For instance, in a wireless network, the bandwidth available to the RICOH UCS can be very narrow or suffer significant fluctuations depending on radio conditions. To guarantee the highest possible VC quality under such environments, the RICOH UCS controls the media in real time.
|Audio||Uninterrupted audio with low levels of noise|
|Video||Video whose delay is below the threshold|
|Shared PC screen||The same image quality as the original|
Table 1: Target quality for the media
The RICOH UCS is primarily intended for casual and open-minded talks between people acting as points of contact. Ricoh considers that, in such a situation, providing ease of talking as a value improves work efficiency and intellectual productivity of the customer. The quality targets set forth in Table 1 reflect the results of Ricoh's VC quality evaluation regarding ease of talking .
Audio is said to be the most important factor in implementing ease of talking , and video constitutes supplementary information for the conversation. Video is the medium for non-verbal communication, comprising facial expressions, eyes, and gestures.
If the available bandwidth is narrow as described above, the role of video is to convey supplementary information for the conversation; for instance, it clarifies who is talking or when one should start talking. Based on that idea, when the bandwidth is narrow the RICOH UCS uses low-quality video with short delays instead of high-quality video with long delays. In a severer network environment where it is hard to send even low-quality video, the RICOH UCS dynamically switches over to audio-only communication to guarantee at least minimal communication.
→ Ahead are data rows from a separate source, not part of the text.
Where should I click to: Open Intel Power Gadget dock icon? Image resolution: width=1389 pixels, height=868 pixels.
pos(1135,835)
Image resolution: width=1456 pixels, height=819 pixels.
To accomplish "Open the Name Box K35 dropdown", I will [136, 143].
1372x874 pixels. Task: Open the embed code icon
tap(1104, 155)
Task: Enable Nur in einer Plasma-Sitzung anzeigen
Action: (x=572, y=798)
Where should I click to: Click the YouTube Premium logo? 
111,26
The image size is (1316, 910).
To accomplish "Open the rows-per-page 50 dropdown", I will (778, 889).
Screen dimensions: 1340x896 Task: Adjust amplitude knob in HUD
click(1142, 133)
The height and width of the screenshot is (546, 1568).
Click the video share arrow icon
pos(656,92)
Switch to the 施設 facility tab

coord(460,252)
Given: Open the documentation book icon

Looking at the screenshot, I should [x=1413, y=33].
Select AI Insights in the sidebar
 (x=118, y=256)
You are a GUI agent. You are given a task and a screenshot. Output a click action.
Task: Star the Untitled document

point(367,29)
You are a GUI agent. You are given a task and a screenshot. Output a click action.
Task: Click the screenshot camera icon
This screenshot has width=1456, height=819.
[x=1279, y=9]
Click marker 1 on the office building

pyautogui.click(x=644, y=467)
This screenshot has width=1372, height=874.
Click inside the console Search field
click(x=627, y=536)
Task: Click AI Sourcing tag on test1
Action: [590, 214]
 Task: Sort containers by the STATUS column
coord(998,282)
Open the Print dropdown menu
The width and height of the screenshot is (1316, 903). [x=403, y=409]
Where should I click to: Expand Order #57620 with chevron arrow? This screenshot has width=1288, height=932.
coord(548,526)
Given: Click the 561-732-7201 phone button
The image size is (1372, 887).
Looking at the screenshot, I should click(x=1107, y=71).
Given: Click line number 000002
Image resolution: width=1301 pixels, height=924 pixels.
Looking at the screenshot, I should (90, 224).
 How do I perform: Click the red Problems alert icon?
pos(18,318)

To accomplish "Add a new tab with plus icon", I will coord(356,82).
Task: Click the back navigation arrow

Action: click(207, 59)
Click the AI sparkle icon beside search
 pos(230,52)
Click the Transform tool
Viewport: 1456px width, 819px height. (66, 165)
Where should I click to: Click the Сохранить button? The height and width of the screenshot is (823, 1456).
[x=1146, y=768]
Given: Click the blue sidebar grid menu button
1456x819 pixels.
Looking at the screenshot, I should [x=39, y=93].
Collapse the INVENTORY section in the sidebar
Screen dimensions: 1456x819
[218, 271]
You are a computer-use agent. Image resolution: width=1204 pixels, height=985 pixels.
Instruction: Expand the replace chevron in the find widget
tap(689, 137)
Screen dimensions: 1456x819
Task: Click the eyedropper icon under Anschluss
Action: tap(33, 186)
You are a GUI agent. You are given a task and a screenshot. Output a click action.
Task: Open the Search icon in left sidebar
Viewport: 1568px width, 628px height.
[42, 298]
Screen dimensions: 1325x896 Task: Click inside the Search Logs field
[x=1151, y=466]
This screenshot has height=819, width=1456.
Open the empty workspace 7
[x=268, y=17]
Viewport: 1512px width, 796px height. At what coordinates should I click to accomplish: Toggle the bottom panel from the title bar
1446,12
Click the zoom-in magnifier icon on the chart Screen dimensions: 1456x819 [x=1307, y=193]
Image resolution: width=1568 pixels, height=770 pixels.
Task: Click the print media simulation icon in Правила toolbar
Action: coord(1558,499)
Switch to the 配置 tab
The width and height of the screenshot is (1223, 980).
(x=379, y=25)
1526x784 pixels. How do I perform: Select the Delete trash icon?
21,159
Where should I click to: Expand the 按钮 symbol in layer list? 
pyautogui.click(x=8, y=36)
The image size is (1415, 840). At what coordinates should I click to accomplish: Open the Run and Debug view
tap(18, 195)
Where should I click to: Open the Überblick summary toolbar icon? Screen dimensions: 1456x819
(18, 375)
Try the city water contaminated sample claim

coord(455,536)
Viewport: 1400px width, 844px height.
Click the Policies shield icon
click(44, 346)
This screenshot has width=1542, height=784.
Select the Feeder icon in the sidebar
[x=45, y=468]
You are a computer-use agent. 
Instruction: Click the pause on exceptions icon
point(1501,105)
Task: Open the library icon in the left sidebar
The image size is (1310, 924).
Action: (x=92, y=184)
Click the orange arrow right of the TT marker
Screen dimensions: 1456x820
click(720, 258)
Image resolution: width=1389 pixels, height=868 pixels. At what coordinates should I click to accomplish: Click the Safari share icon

To provide customers with comfortable VC in their specific situations and environments, Ricoh has been conducting fundamental research under many other themes, including the mechanism to detect network bandwidth accurately, the optimal encoding technology for specific types of content, and the influence of transmission delays on VC quality. Research results are quickly incorporated into products in an effort to continue improvement.
In the past, the media control technology for video conference systems had the following issues, which hindered comfortable VC:
(1) Talk collisions
If the system cannot cope with fluctuations in the network bandwidth, voice is sent in a delayed fashion. Because of the delays, people fail to recognize who will speak next and when they will start speaking ? and two or more people tend to start speaking at the same time. This is called a talk collision. Talk collisions interrupt conversations, stressing the participants who are trying to let others go ahead and put the conversation back on the right track.
Figure1 : People troubled by a talk collision
(2) Low simultaneity of PC screen sharing
Sharing a PC screen means to send desktop components of a PC, such as a PowerPoint window or a movie window, via a video conference system and share them with other participants. A change in the window causes an instant increase in the amount of data sent. This occurs when a page is flipped on a PowerPoint slide for instance. If the network bandwidth is too narrow for the amount of the data being sent, a delay occurs and simultaneity is lost. This hinders communication.
Figure2: People confused as the presenter starts speaking without the shared PC screen being displayed
Addressing the above issues, Ricoh has developed a dynamic media control technology with the following features:
(1) Improved audio simultaneity
As a result of VC quality evaluation, Ricoh found that delay in audio is the primary cause of low VC quality. Audio, video, and shared PC screen are now given the target qualities listed in Table 1 and are controlled in real time. These and other improvements now ensure audio simultaneity, suppressing talk collisions, thereby making it easy to talk.
Figure3: People talking smoothly without talk collisions
(2) Improved PC screen sharing simultaneity
The new technology suppresses the amount of data more powerfully than before; even when the input video undergoes a significant change, the technology prevents the amount of data to be transmitted from becoming too large. This improves the simultaneity of PC screen sharing, smoothing communication.
With these technologies, the RICOH UCS has greatly improved ease of talking in a video conference.
Ricoh will continue to pursue ease of talking with the goal of delivering comfortable VC in all the communications environments customers use.